Contra todos os prognósticos médicos e científicos, o presidente disse que aqui o vírus “parece estar desaparecendo”
No domingo de Páscoa nas redes sociais se cruzavam em todo o mundo mensagens de empatia, compaixão, solidariedade, esperança e medo em relação à tragédia do novo vírus. Chegaram a viralizar vídeos em que os heroicos médicos e enfermeiros que se expõem para salvar vidas ganham aplausos e canções.
Enquanto isso, no Brasil, seu presidente, Jair Bolsonaro, em sua mensagem de domingo de Páscoa, mentiu à nação e insultou a inteligência das pessoas ao afirmar, contra todos os prognósticos médicos e científicos, que aqui o vírus “parece estar desaparecendo”, e continua provocando para que as pessoas saiam às ruas para trabalhar.
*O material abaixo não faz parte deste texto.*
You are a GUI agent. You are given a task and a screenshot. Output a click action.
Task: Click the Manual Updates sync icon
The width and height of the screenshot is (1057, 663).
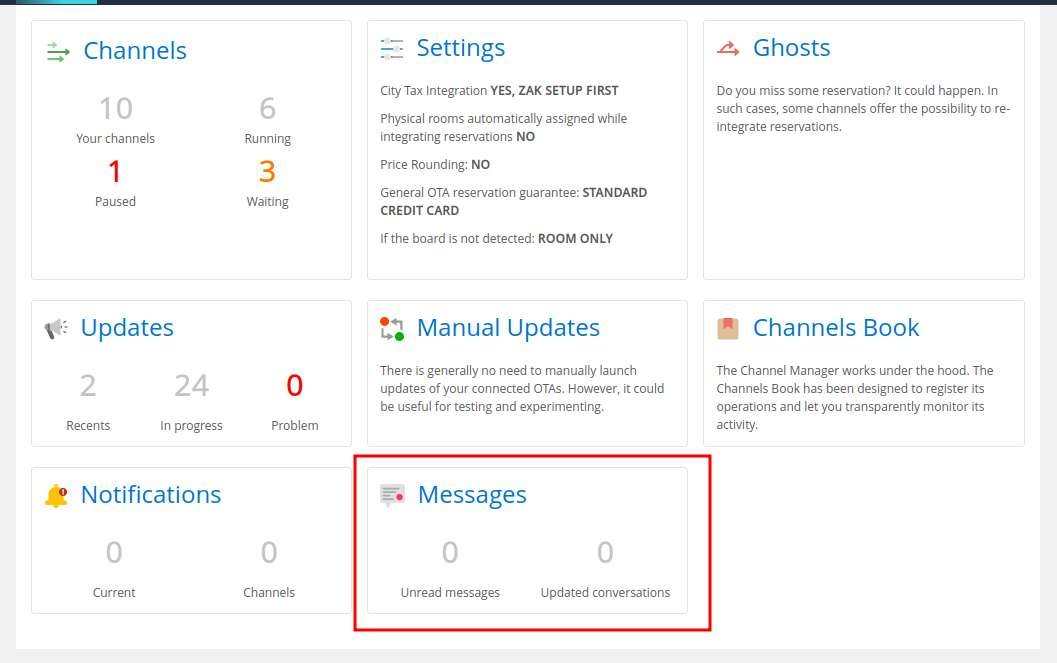[392, 328]
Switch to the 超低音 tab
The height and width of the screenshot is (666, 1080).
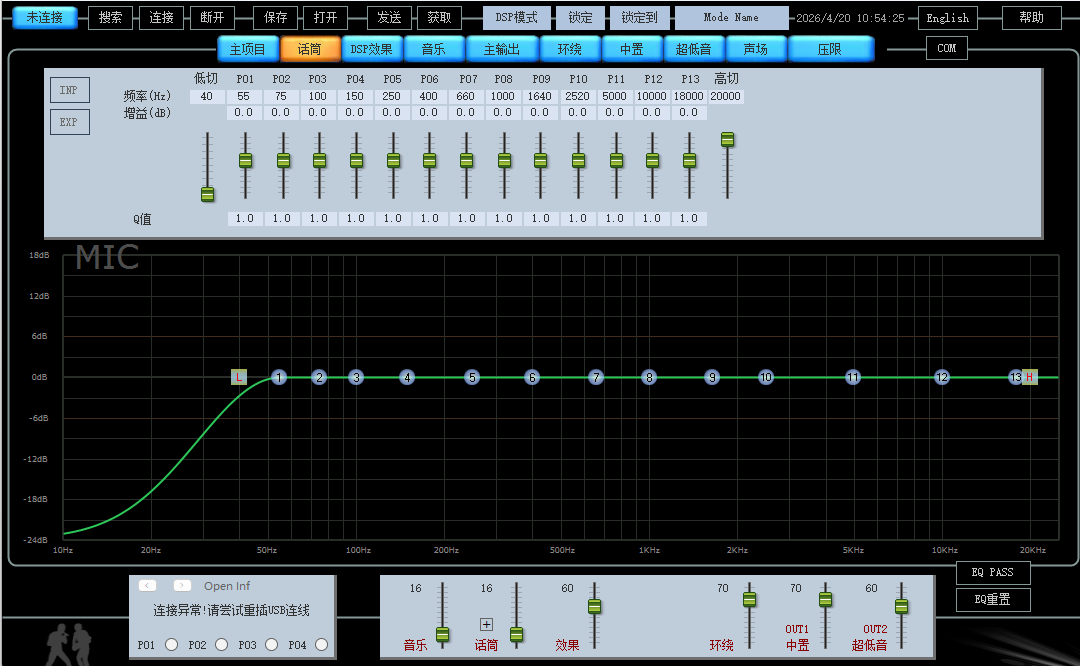click(693, 49)
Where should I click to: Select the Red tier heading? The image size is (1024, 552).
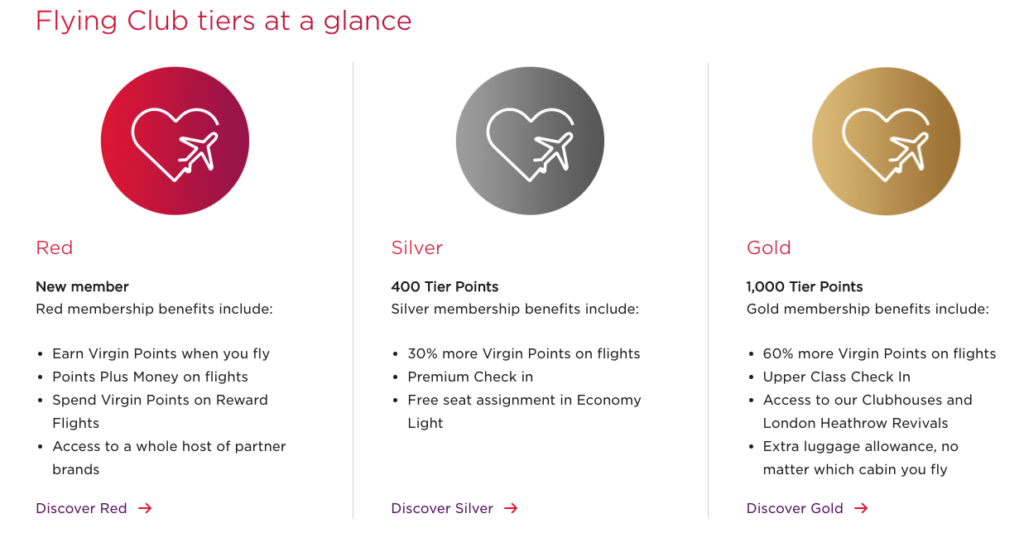coord(54,248)
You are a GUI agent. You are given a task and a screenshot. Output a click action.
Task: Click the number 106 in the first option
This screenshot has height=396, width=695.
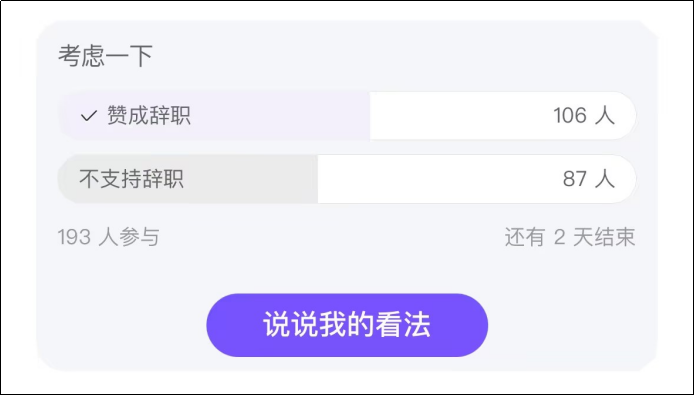(x=570, y=116)
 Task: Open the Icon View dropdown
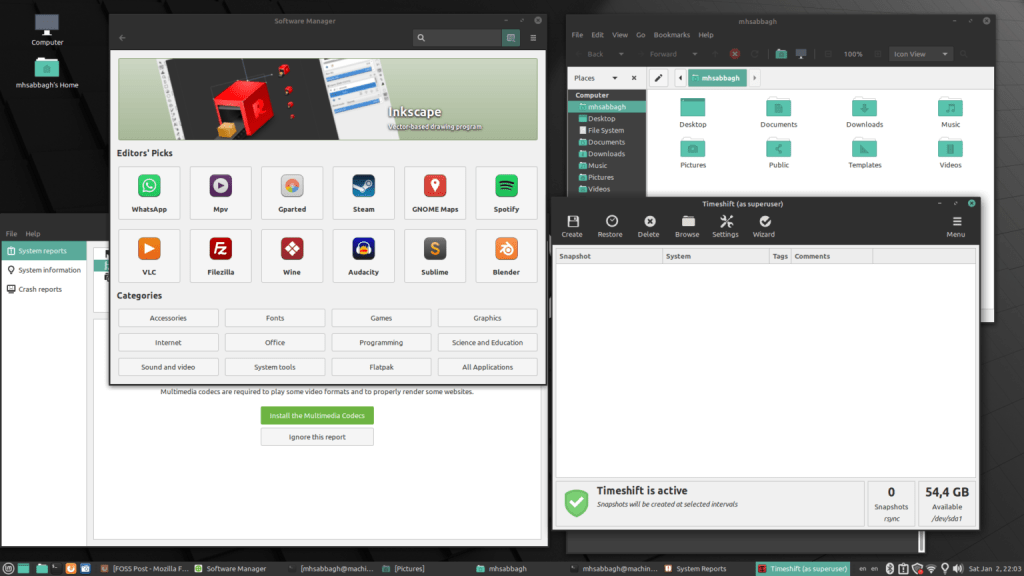920,54
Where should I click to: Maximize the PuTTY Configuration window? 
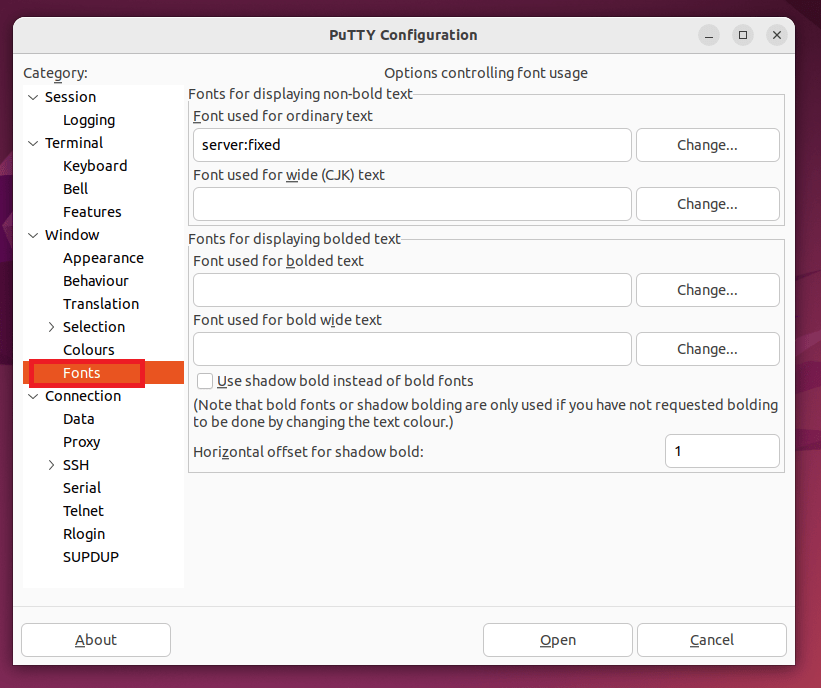click(x=743, y=35)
A realidade é totalmente o contrário. No Brasil a curva de infectados e mortos está apenas começando e segundo ministro da saúde, Luiz Henrique Mandetta, os meses mais críticos serão maio e junho. E mais, os especialistas afirmam que, pelo escasso número de testes realizados, os números do coronavírus já devem ser dez vezes mais altos.
Enquanto as pessoas passaram a Páscoa tristes e solitárias, Bolsonaro pareceu insensível à dor alheia. O presidente sempre se diz católico e evangélico. E o dia de Páscoa representa aos cristãos a vitória da vida sobre a morte, da esperança sobre o pessimismo.
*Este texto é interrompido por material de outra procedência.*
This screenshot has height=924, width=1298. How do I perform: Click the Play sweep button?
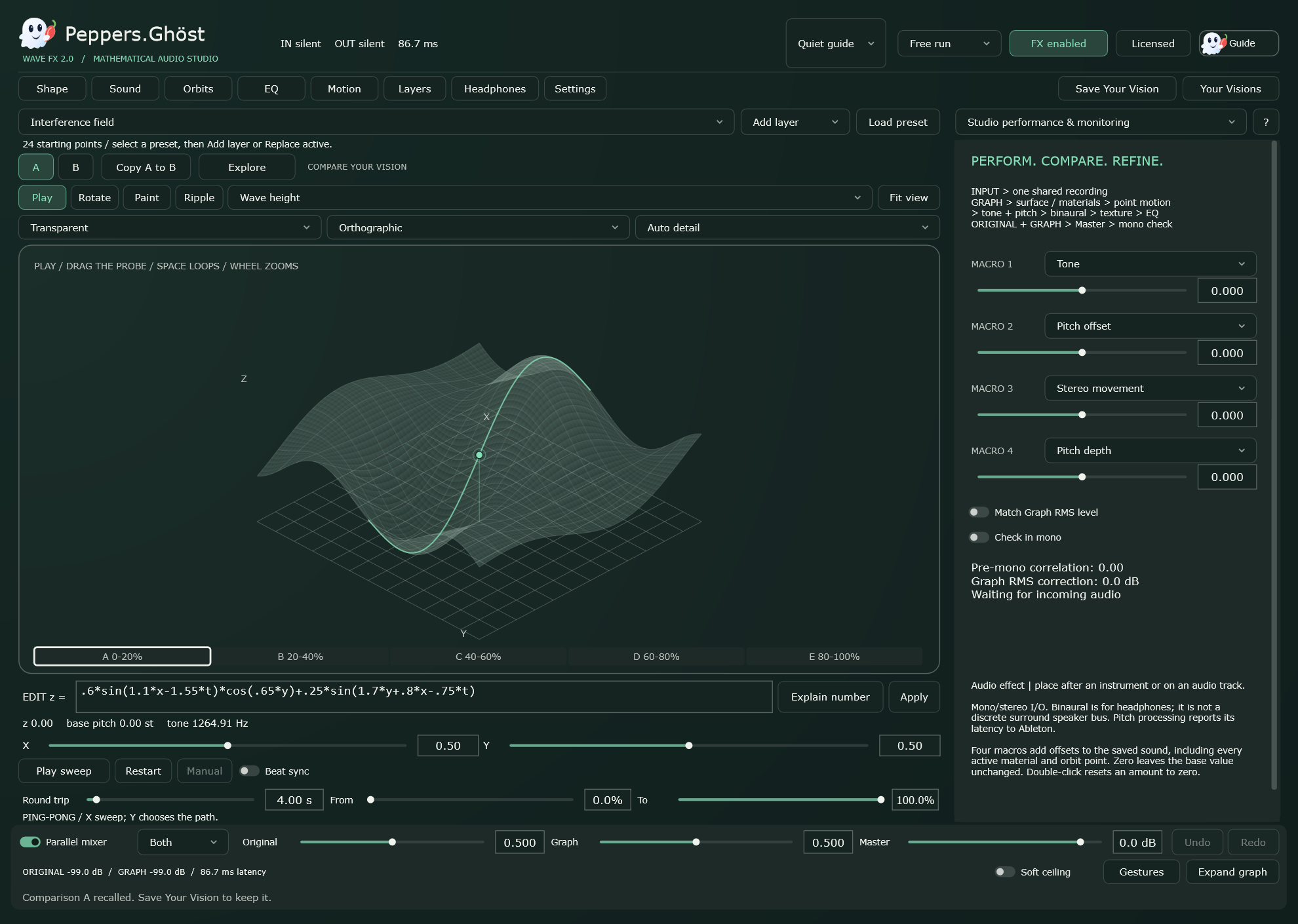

Nesse dia Bolsonaro se limitou a dizer que o importante é que “nós aqui na terra, quando chegar nosso dia, estaremos ao lado de Deus”. De qual Deus? Porque no Brasil são professadas muitas religiões diferentes. E os sem Deus? Os agnósticos e ateus e seguidores dos ritos africanos não são brasileiros? Não somos um Estado laico pela Constituição?
O presidente em suas mensagens comentando o drama do coronavírus revela, na verdade, seus instintos de matiz nazista ao não dar importância ao problema dos idosos e dos mais frágeis que já possuem alguma doença crônica e que seriam os mais atingidos. Instigando outros a sair às ruas aumenta o perigo de contaminação dessas pessoas do grupo de risco dentro das famílias. Ele só faltou evocar os campos de concentração de triste memória.
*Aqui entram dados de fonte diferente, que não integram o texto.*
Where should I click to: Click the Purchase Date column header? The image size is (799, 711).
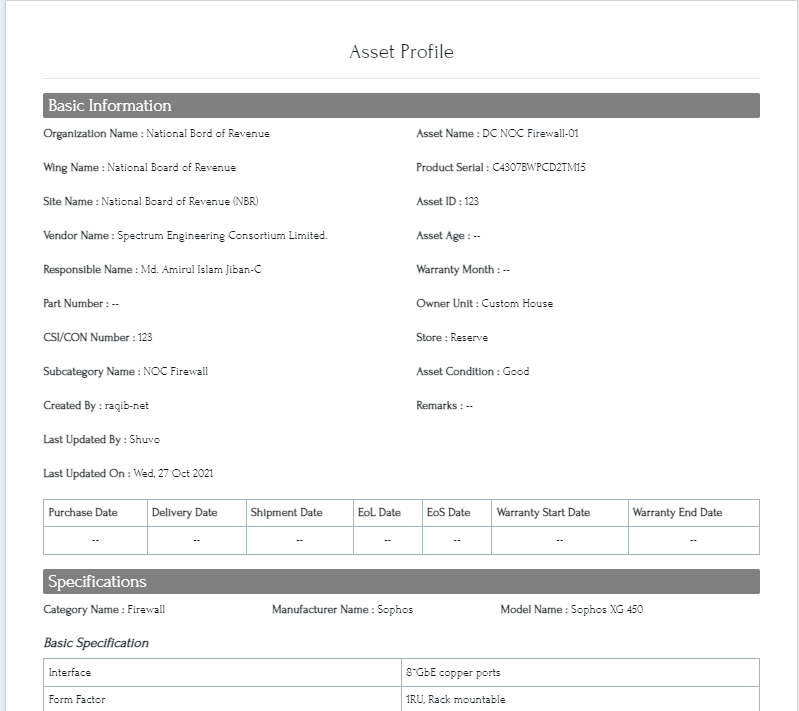point(83,513)
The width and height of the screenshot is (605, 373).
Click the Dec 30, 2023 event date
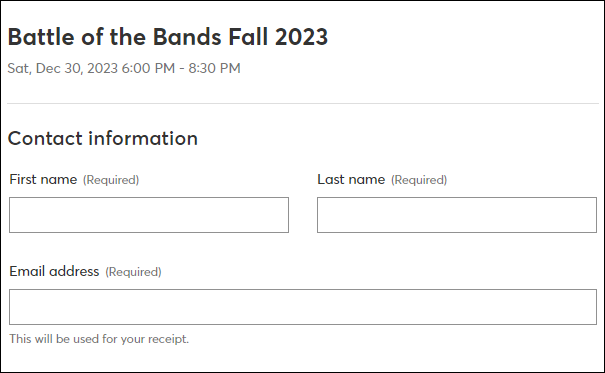77,68
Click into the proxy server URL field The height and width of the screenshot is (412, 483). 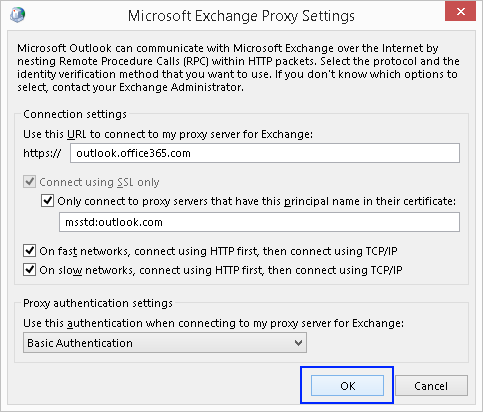point(265,153)
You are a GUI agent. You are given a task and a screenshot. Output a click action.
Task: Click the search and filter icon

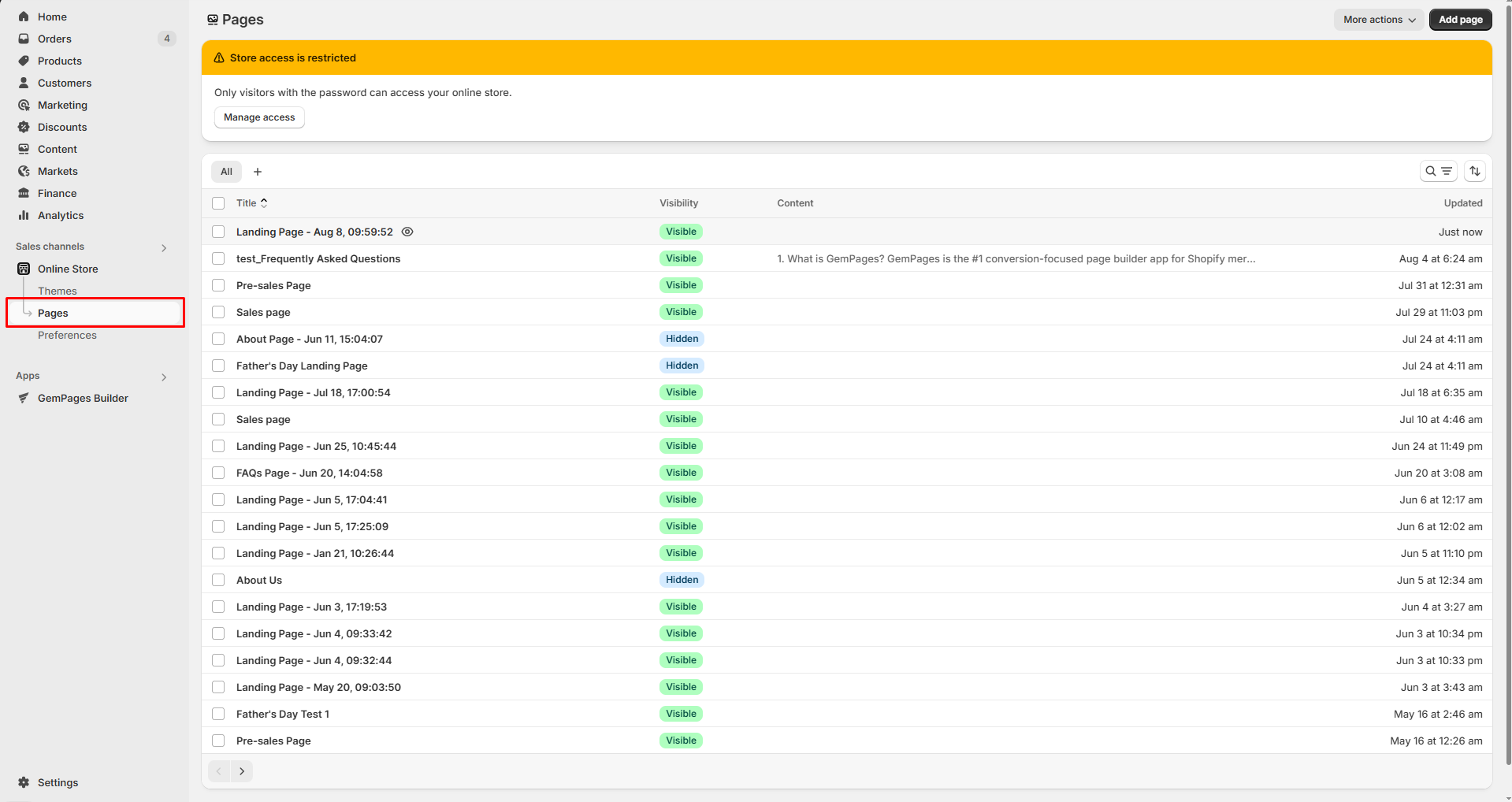coord(1438,171)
A falta de empatia do presidente com os mais frágeis ofende o espírito da comemoração pascal que fala da redenção de todos os considerados inúteis à sociedade. Eles são vistos mais como um peso morto ao ex-capitão para quem parece que só têm direito à vida os jovens, os saudáveis e os produtivos.
Enquanto em todo o mundo todas as forças da nação sem distinção de credo político tentam se juntar para ganhar a guerra ao vírus, o presidente brasileiro fica cada vez mais isolado em seus sonhos de que a pandemia é uma bobagem e um engano, que conduz somente à quebra da economia e que, no máximo, poderá eliminar os que menos importam.
Em sua mensagem de domingo o presidente se limitou a dizer: “Vivemos um momento difícil e sabemos quem pode nos curar: Deus, sempre acima de tudo”. Desse modo, e continuando em confronto e desmentindo a cada dia seu próprio ministro da Saúde, se alguém não o parar, sua mão pode acabar conduzindo o país a uma crise e a uma hecatombe sem precedentes.
Manter o empenho em continuar considerando o presidente como um desequilibrado com cada vez menos crédito que parece falar somente por seus instintos de morte e suas alucinações paranóicas, deixando-o no poder, é abandonar um país como o Brasil a sua própria sorte. E isso quando a nação mais precisaria de uma liderança segura compartilhada com todas as outras forças da nação.
O presidente brasileiro, que se diz católico, não só desafiou em sua mensagem os brasileiros levando-os a minimizar a tragédia, como a seu próprio Deus. Deveria lembrar, por exemplo, as palavras de Jó na Bíblia quando se pergunta: “Quem poderá desafiar a Deus e sair vitorioso?”. Na verdade, o presidente saudoso da ditadura já foi derrotado em sua teimosia de querer negar a luz do sol.
Os desafios contínuos de Bolsonaro não somente a Deus como à vida das pessoas já o tornam, ele querendo ou não, um claro perdedor.